- **REQUIREMENTS**
Update the data from the line that has "Choose the Back" through the line that has "point(662,433)" by swapping "speech bubble" for "chat balloon", leaving everything else in those lines unchanged. Return only those lines, without the pictures.

- **ENTRIES SHOWN**
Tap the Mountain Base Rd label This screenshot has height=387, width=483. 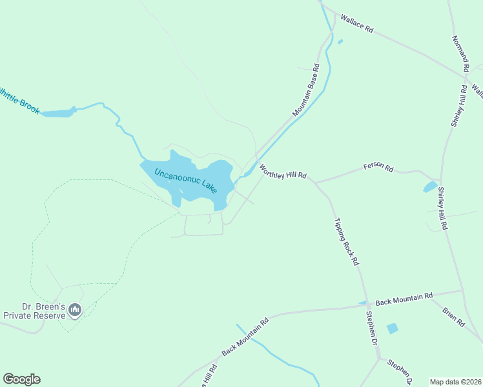(x=306, y=90)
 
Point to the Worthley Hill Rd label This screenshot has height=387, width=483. (x=282, y=172)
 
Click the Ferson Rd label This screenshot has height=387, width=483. (x=378, y=168)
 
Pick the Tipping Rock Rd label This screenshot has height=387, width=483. (x=346, y=243)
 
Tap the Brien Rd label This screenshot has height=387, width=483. (x=453, y=316)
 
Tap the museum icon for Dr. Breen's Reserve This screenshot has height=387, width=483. (x=76, y=311)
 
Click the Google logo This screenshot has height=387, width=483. (x=21, y=379)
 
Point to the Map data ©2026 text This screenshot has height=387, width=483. (x=455, y=381)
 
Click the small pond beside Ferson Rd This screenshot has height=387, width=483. (x=429, y=187)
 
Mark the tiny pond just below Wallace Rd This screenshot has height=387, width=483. (x=340, y=42)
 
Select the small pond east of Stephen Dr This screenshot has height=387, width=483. (x=392, y=328)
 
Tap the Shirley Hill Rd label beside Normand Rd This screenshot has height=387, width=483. (x=458, y=105)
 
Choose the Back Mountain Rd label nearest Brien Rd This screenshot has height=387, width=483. (x=404, y=299)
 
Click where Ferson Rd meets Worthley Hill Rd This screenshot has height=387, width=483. (x=315, y=182)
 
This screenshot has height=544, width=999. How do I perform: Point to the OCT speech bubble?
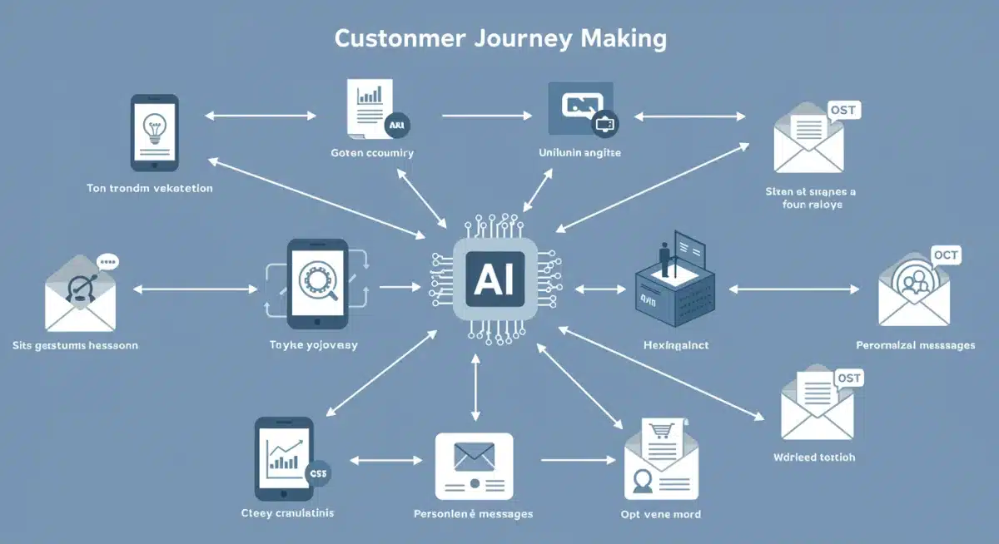point(946,255)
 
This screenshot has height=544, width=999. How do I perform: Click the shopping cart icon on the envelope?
point(662,433)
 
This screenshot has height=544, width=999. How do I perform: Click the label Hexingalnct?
point(676,344)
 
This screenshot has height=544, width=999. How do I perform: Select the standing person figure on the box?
point(665,256)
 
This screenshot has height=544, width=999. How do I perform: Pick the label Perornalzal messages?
point(915,344)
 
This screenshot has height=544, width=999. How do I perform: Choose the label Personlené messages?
point(473,514)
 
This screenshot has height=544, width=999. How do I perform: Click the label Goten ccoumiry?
point(371,153)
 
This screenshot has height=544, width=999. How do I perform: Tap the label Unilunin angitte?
point(580,153)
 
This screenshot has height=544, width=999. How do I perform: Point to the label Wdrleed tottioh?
point(814,457)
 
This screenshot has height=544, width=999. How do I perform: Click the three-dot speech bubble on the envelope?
point(107,261)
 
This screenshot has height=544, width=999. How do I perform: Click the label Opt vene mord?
point(661,514)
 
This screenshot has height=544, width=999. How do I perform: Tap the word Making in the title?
point(625,40)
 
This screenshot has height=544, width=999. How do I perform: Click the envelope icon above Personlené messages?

- **WRITTEN RESPONSE**
Choose the Back Mountain Rd label nearest Brien Rd This screenshot has height=387, width=483. (x=404, y=299)
 
Click where Ferson Rd meets Worthley Hill Rd This screenshot has height=387, width=483. (x=315, y=182)
 
This screenshot has height=544, width=999. How do I perform: Point to the OCT chat balloon?
point(946,255)
 
This screenshot has height=544, width=999. How do I perform: Click the shopping cart icon on the envelope?
point(662,433)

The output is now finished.